Starfish Code Cracked: Key to Saving Coral Reefs

Okinawa Institute of Science and Technology Graduate University

The Crown-of-Thorns Starfish (Acanthaster; CoTS) is native to reefs of the Indo-Pacific and plays a key role in maintaining ecosystem health. A single CoTS can consume up to 240 cm2 of coral tissue per day, roughly 10 m2 per year. On its own, this may not seem catastrophic. But during outbreaks, swarms counting thousands of starfish can strip hectares of coral tissue in just a few months. This overconsumption doesn't just degrade reef health and stability by depleting hard-bodied, reef-building corals. It also damages long-term resilience, preventing reefs from adapting to their greatest threat: climate change.

Currently, the main method of combatting CoTS outbreaks is by manually culling each starfish one-by-one, which is highly inefficient, labor-intensive, and costly. But now, a team of researchers from the Australian Institute of Marine Science (AIMS), the University of the Sunshine Coast in Australia, and the Okinawa Institute of Science and Technology (OIST) in Japan have discovered that CoTS use their characteristic spines to 'smell' peptides and communicate with one another, even outside mating seasons. Building on this finding, the team has created a synthetic peptide that consistently attracts CoTS at very low concentrations and with no toxicity. The results are published in iScience. Their discovery could lead to the further development of potent pest-management peptides - dubbed Acanthaster attractins - that prompts the starfish to congregate at one spot, enabling the efficient removal of many CoTS in one sweep.

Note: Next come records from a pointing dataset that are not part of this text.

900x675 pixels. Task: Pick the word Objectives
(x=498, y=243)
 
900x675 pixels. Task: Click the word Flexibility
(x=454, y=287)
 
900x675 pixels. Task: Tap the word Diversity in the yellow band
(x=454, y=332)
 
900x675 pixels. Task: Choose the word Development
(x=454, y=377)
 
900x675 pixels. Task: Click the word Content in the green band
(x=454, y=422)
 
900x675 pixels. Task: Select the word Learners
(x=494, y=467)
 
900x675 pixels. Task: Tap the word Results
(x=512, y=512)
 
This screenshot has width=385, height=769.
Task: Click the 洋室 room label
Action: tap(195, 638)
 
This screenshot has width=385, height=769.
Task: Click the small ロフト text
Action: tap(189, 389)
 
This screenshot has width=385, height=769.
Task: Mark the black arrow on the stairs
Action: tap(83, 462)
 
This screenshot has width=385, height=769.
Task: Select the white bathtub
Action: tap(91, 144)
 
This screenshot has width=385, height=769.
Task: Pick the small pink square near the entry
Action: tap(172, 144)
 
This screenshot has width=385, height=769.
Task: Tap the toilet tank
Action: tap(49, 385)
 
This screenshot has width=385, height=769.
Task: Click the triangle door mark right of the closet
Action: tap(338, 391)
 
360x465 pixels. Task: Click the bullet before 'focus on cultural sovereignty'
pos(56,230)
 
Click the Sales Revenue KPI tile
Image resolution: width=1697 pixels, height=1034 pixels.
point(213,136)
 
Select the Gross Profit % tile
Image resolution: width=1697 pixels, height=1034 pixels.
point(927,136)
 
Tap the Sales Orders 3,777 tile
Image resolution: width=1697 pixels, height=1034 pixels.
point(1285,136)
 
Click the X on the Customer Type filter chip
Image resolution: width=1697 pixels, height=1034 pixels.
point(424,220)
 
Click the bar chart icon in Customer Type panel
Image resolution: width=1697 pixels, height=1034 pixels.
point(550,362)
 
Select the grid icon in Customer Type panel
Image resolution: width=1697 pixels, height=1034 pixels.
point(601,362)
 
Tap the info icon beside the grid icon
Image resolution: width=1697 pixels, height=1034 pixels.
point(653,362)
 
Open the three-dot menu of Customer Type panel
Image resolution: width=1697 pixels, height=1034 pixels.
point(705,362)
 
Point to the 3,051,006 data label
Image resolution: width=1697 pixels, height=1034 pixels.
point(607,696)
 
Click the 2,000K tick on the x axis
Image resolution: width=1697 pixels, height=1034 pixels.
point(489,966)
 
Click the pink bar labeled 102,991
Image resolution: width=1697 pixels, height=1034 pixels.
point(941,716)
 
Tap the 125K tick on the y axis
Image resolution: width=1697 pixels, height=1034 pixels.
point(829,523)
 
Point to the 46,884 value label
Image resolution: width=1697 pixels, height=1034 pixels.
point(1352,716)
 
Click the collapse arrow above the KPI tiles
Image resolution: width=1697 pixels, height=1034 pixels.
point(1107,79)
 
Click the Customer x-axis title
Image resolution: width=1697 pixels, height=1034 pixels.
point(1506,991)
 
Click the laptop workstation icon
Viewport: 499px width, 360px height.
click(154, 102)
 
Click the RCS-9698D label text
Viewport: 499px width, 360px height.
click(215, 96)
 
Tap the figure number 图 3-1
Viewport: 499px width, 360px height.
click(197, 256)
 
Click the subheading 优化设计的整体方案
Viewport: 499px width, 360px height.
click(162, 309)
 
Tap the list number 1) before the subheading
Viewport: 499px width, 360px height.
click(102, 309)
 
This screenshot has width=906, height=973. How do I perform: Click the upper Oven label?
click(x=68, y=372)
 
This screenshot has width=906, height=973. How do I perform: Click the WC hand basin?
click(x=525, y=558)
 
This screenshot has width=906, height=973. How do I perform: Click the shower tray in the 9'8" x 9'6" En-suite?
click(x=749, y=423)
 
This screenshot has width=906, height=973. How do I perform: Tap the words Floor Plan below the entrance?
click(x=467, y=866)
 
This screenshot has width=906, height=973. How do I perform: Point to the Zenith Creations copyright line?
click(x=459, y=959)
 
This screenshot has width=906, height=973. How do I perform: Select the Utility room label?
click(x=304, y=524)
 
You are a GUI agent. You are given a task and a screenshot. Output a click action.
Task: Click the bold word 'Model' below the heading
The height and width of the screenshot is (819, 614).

"Through genomic and proteomic analysis, we found that the CoTS spines are used to both sense and secrete a wide range of peptides - not just defensive toxins," explains Professor Noriyuki Satoh, head of the Marine Genomics Unit at OIST. "These may promote swarming, and so we synthesized the peptides that we suspected function like pheromones for communication and found that they consistently affect the trajectories of the starfish. With these attractins, we hope to contribute to the development of an efficient and safe measure against CoTS outbreaks."

 A group of four figures displaying the results of the experiments.
The main findings from experiments with the synthetic peptide mixture (SPM). A) shows a toxicity assay in which brine shrimp (Artemia salinia) are subjected to various concentrations of the SPM, showing a very high survival rate. The dips in survival rate at the end of the experiment are most likely caused by natural factors.B) shows cumulative heatmaps with the location of the CoTS in two separate flume assay tanks (left and right). Each tank contains two parallel, non-mixing water flows maintained under highly controlled conditions, with no turbulence or blending between the streams inside the tank. One flow - the "cue arm" - contains a steady concentration of the SPM, added to the flow at the white dot. CoTS were released at the boundary between the two flows in the tank, with warmer colors indicating areas where the starfish spend more time during the experiments.C) and D) indicate the duration spent in each 'arm' of the tanks and the amount of meandering (a type of foraging or searching movement by the CoTS to infer the source of a chemical cue) respectively.